It is commonly believed that women are generally more conservative in their investment decisions and tend to be more risk-averse than men. Numerous studies support this viewpoint. But is this fact or common belief? There are various perceived factors supporting this theory. The most common being -
Women feel the pain of loss more than men when faced with risky choices (acc. to a study conducted at Univ. of Bath) – This might be a major reason for the difference in risk appetite, and hence women are less likely to invest their wealth in equities markets than men. The study found that income losses are less painful for men than for women, with no difference in the psychological responses to income gains between the sexes.

But how does it translate to investment philosophy? Being risk averse also means
- Women are less likely to hop onto investing trends. For e.g., women investors form a smaller no. of cryptocurrency investors. (as shown in multiple surveys)
- Women are less impulsive – most women prefer long term investments, which means they invest for the longer haul and, by virtue of number of years, end with better results.
- Women are less active – A University of California, Berkeley study showed that women traded 45% less frequently than men. This clearly shows they hold on to their investments for a longer duration and don’t make frequent changes to their portfolio.
- Women investors don’t join trends -This clearly shows women may prioritize financial security and long-term stability over high short-term returns, which might lead them to avoid high-risk investments
CHANGING TIMES

As times change, more and more women are investing. This is especially true for the younger generation. The number of women who are investing is growing rapidly. A Fidelity report shows that 71% of women invest in the stock market, a big jump from previous years, and the younger generations are leading the way. Among them, 77% are of Generation Z and 74% are millennials. They also invest a significant amount (approx. 10%) of their income.

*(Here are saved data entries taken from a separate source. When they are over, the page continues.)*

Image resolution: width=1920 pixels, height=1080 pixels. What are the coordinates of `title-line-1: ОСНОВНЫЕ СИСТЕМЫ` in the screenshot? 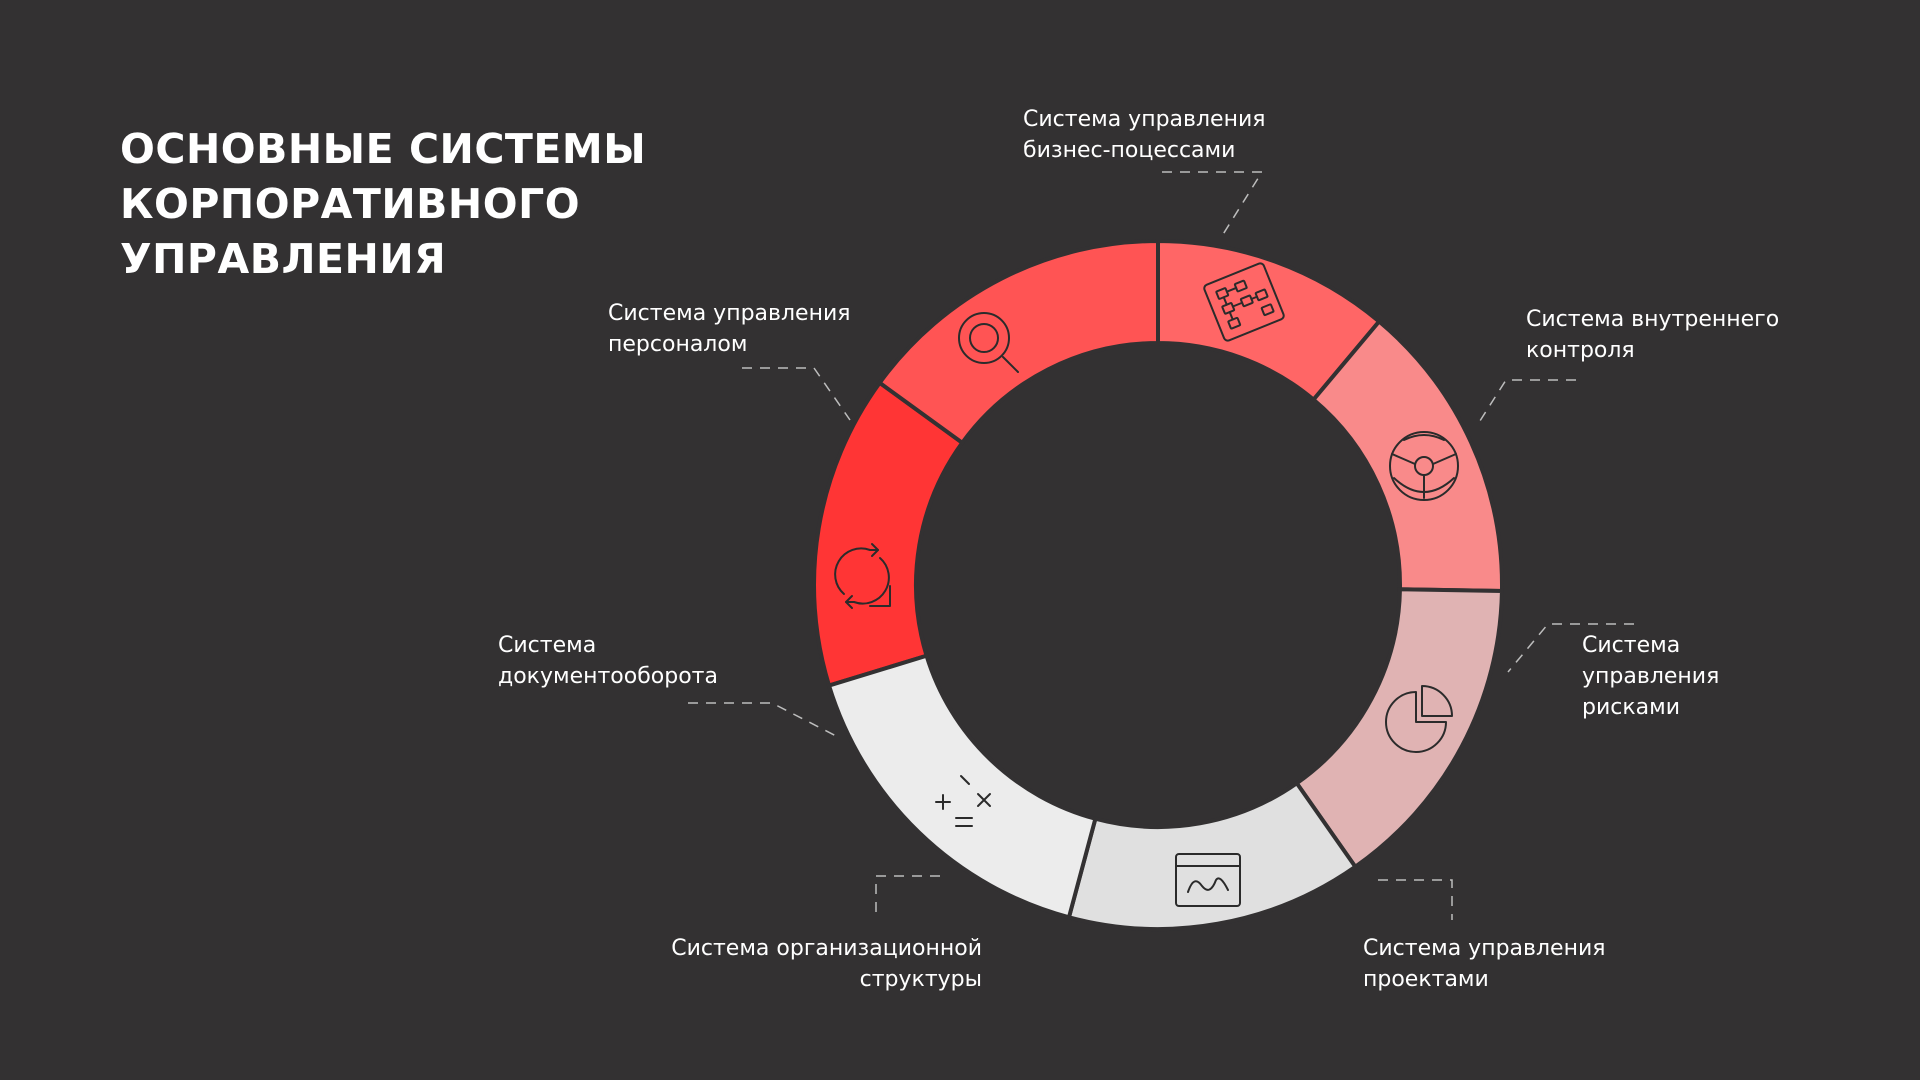 It's located at (384, 149).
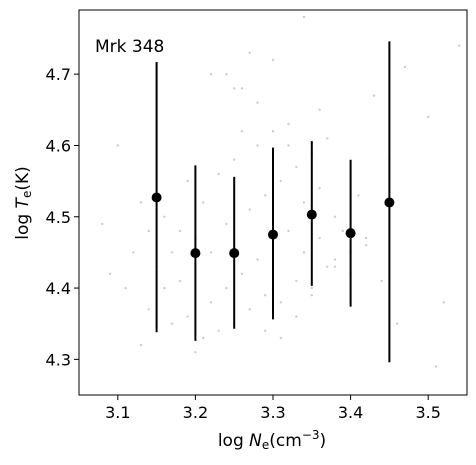 Image resolution: width=476 pixels, height=465 pixels. Describe the element at coordinates (118, 412) in the screenshot. I see `x-tick-label: 3.1` at that location.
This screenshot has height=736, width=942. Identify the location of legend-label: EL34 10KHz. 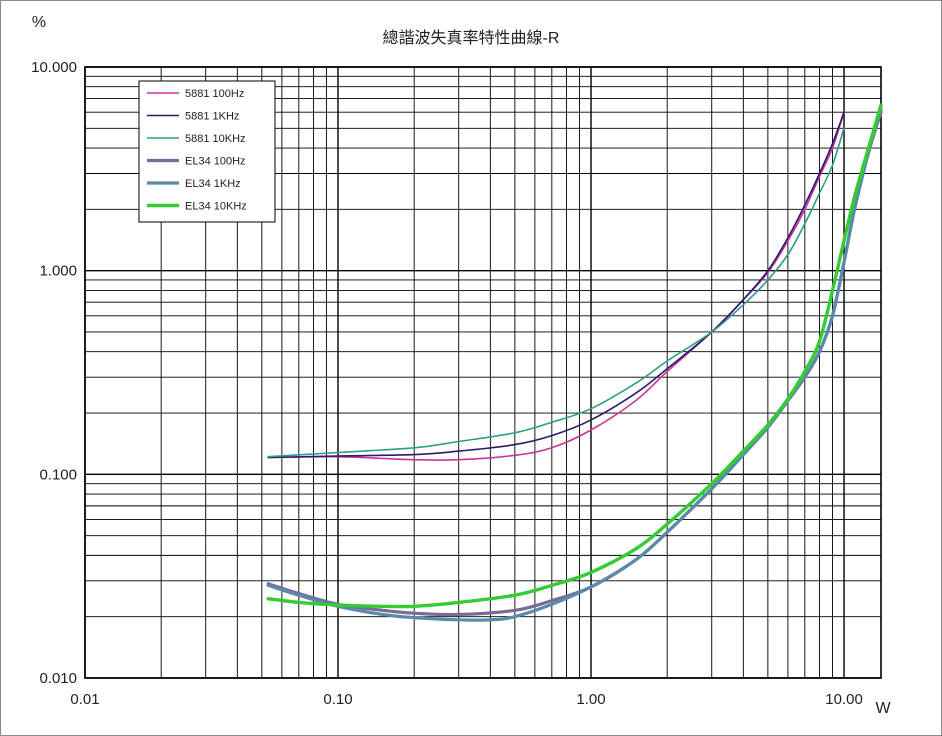
(216, 207).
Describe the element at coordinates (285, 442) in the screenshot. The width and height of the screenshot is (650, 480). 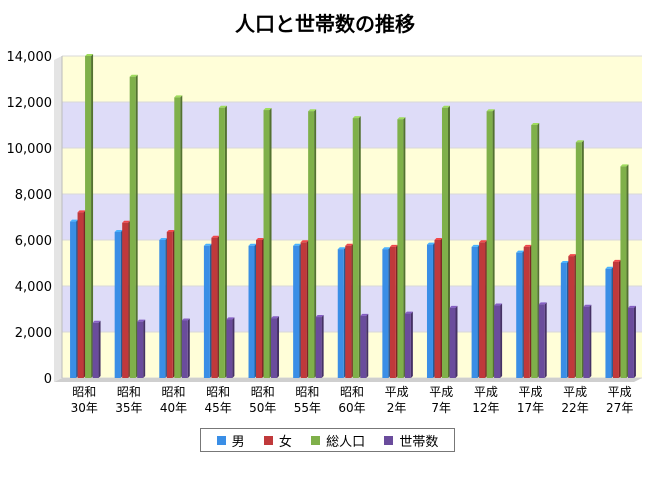
I see `legend-label: 女` at that location.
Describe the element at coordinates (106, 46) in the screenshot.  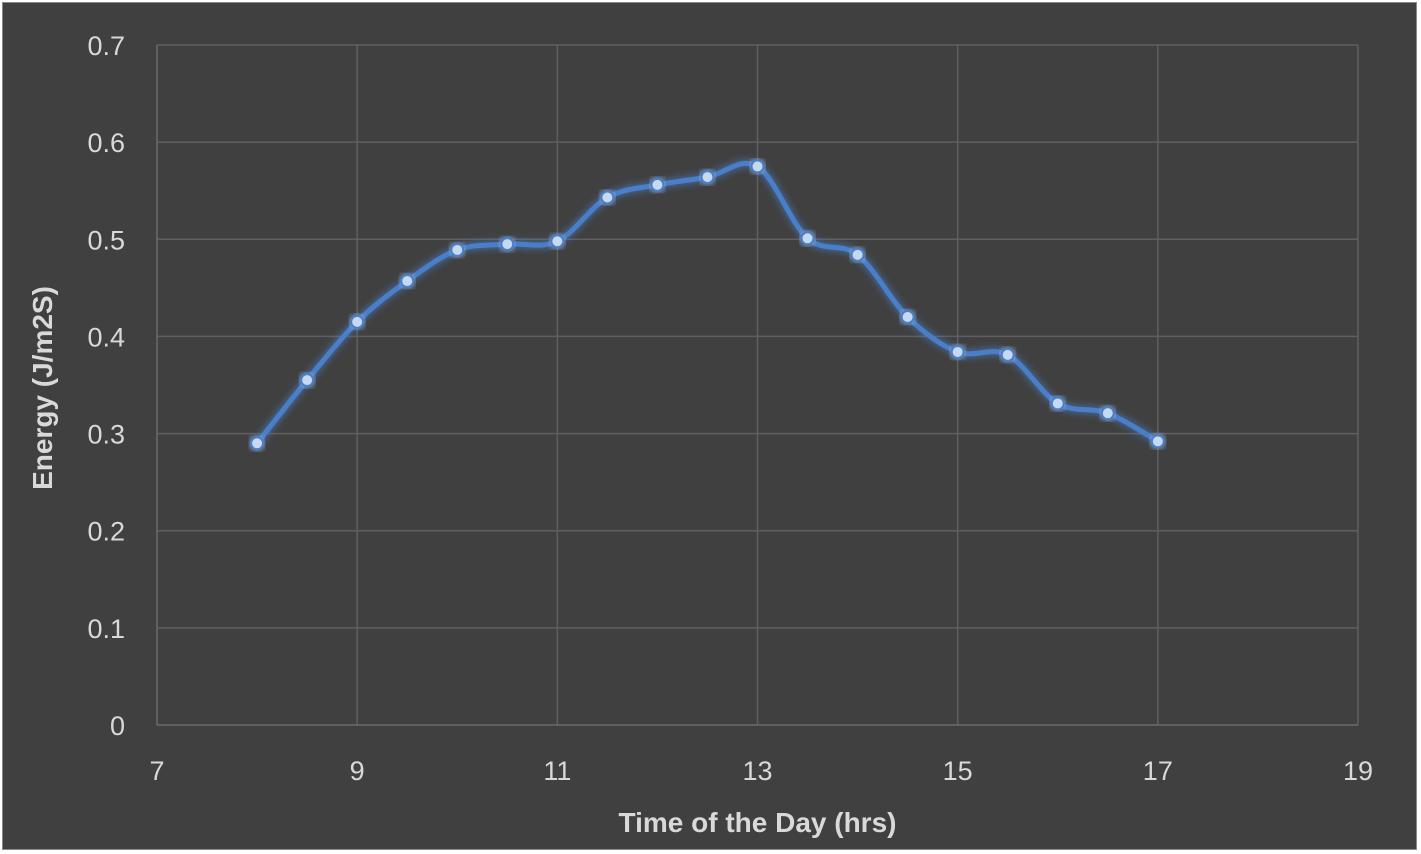
I see `y-tick-label: 0.7` at that location.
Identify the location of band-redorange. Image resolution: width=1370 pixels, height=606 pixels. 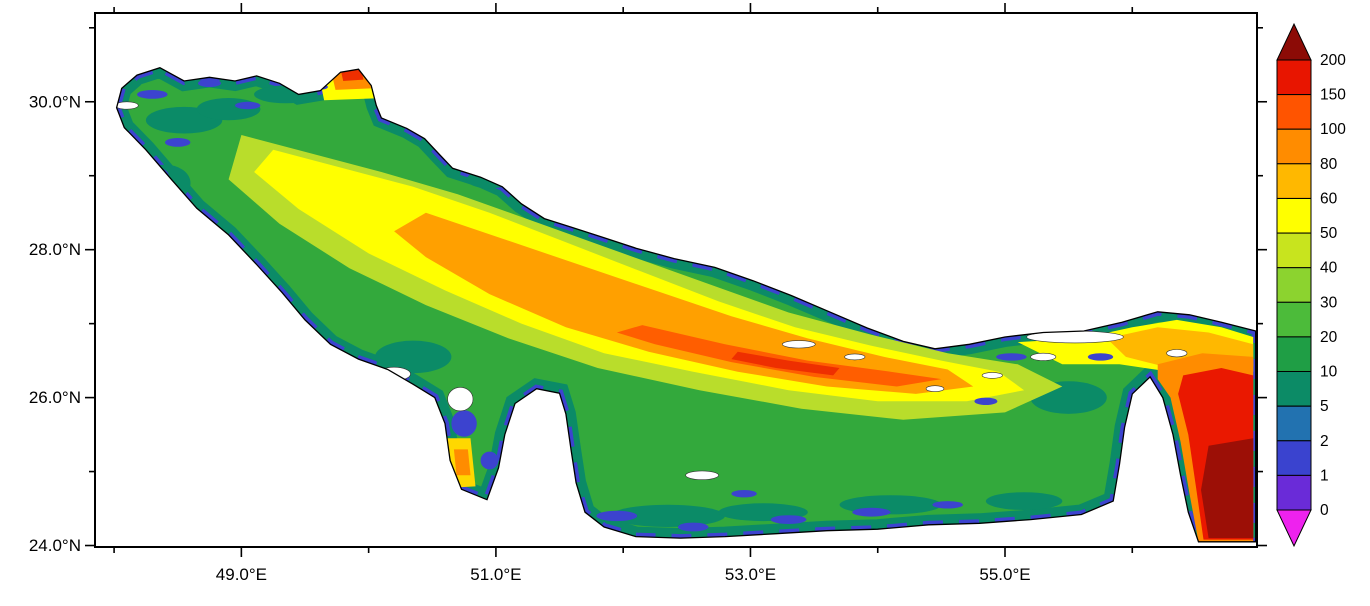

Another important aspect is that the investing age is getting younger. Fidelity reports that the average age of opening a brokerage account is 21 and retirement account is 20 among the age gp of 18 to 35. Comparing that to the average age of brokerage account is 30 and retirement account is at 27 for women who are 36 or older. This shows a clear shift in the thinking and investment philosophy of women. These extra years make a massive difference in returns due to compound interest.
However women are still at a disadvantage because of the gender pay gap and fewer women in the world of finance. This can mean that women may prefer more stable, lower-risk investments, such as bonds, or may opt for diversified portfolios with less exposure to volatile assets like stocks, crypto, etc. But to be more successful in investment, women should
- Start young – women have longevity risk as they, on average, live longer, so they should plan their finances carefully.
- Understand Asset allocation by age – which assets should be focussed on depends on your retirement goal. So they should plan accordingly. Stocks make sense at a younger age but as retirement draws closer, bonds, etc can be considered.
But it’s important that women invest intelligently and grow their assets confidently.